While books and dissertations have already begun to analyze the failures and weak points in the climate negotiating process, we need to take another look at the larger context of negotiation, climate science, climate economics, and the politics of inaction.

First it is sadly clear that “simply” having an overwhelming weight of evidence of climate change science, and seeing early and not-so-early signs of climate change in the form of storms, droughts, fires, and ecological change is not sufficient.  If it were, we would have acted, because we have overwhelming data on all those fronts.  A summary of the findings of the Intergovernmental Panel on Climate Change (IPCC) – a group I am proud to have served in a number of roles for the past fifteen years – is presented in Figure 1.  Note, in particular that as the physical climate change metrics have progressed, the words – shown at right – have slowly but surely progressed.

Despite this, we have failed to act collectively to any degree.

So, let’s note where important change really has finally taken place.

In what I hope will become a defining moment of transition, the World Bank commissioned a report on both the likely extent of climate change, and the impact of that change.  That report [2] says nothing new scientifically, but perhaps that is its strength.  There is no need to debate the science, which the authors, from the Potsdam Climate Institute (PIK) review.  In fact, their finding is a word-smithed relative of the findings of AR4, the IPCC’s Fourth Assessment report that is included in Figure 1, below.

“The Earth system’s responses to climate change appear to be non-linear,” points out PIK Director, John Schellnhuber. “If we venture far beyond the 2°C guardrail, towards the 4°C  line, the risk of crossing tipping points rises sharply. The only way to avoid this is to break the business-as-usual pattern of production and consumption.”

What is important, and deserves repeating to all agencies involved in international development and the financing of health, education, infrastructure and other drivers of economic growth appears in the Preface of the report written, quite brilliantly by the new World Bank President Jim Yon Kim:

… most importantly, a 4°C world is so different from the current one that it comes with high uncertainty and new risks that threaten our ability to anticipate and plan for future adaptation needs.

This statement warrants careful discussion.  Not only is President Kim affirming the results of the PIK study, and by direct extension the IPCC (because the same authors at PIK are also central to the work of the IPCC), but he is clearly noting that while scientists rightly talk about the 2° line, the path the world is currently on, namely 4 – 6°C will be catastrophic.  This may come as too soft to the science community, but it is where the world is sadly headed.

So where are we?

The science is largely clear, and clear enough to act.

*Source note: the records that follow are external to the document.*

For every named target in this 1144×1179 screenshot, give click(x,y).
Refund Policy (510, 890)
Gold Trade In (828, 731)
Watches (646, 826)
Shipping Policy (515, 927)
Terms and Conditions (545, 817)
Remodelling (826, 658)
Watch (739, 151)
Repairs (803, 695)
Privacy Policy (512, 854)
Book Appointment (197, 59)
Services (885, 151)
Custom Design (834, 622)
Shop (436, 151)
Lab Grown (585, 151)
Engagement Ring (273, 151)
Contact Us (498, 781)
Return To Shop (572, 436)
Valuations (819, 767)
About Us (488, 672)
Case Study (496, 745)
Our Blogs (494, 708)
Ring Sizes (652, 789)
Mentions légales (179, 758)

The economic damages are being tallied.

And now, core lenders and donors to the development enterprise, namely at the 14,500- employee World Bank, where many future financial leaders around the world work at some time during their careers, have come onboard to clearly warn that the path we are on is totally inconsistent with a livable world for rich and for the poor.

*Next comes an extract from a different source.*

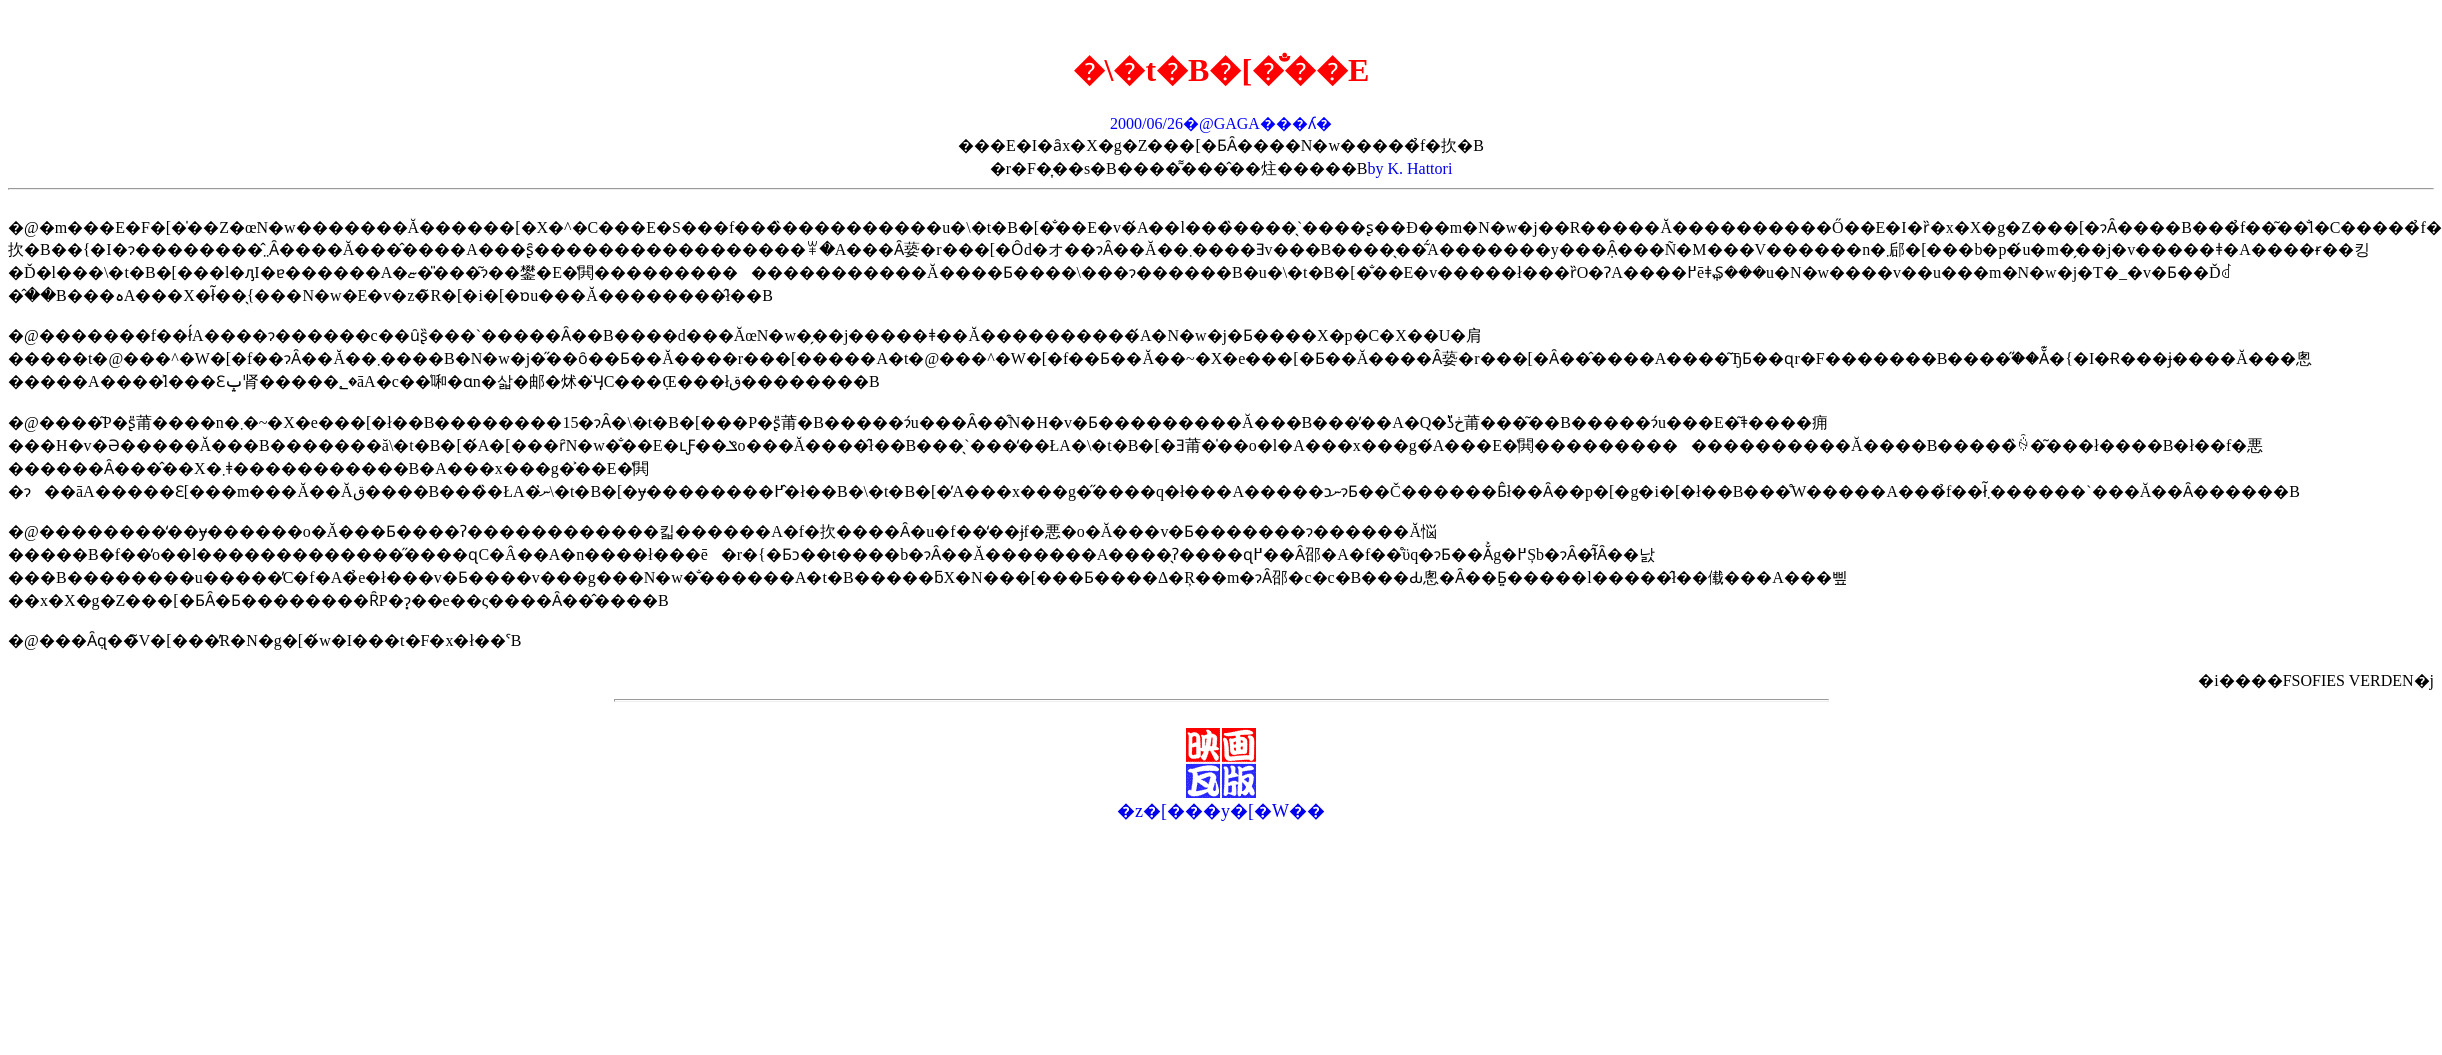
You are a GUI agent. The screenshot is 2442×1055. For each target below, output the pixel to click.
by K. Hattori (1409, 168)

Historical note: The Kyoto Protocol was adopted on 11 December 1997 in Kyoto, Japan, and entered into force on 16 February 2005. As of September 2011, 191 states have signed and ratified the protocol. The United States signed but did not ratify the Protocol and Canada withdrew from it in 2011.

Enlarge this image

Above: A superposition of the state of climate science in three key data sets, and the dates of the First, Second, Third and Fourth Assessment Reports (FAR, SAR, TAR, and AR4, respectively) plotted as vertical lines.  At right are the key statements from each of these reports, along with the conclusion of the Special Report on Renewable Energy (SRREN, completed in 2011) which found that up to an 80% decarbonization of the global economy was possible if we can enable and launch a large-scale transition to a clean energy system consistent with what a number of ‘leading edge’ cities, regions, and nations have already accomplished or started.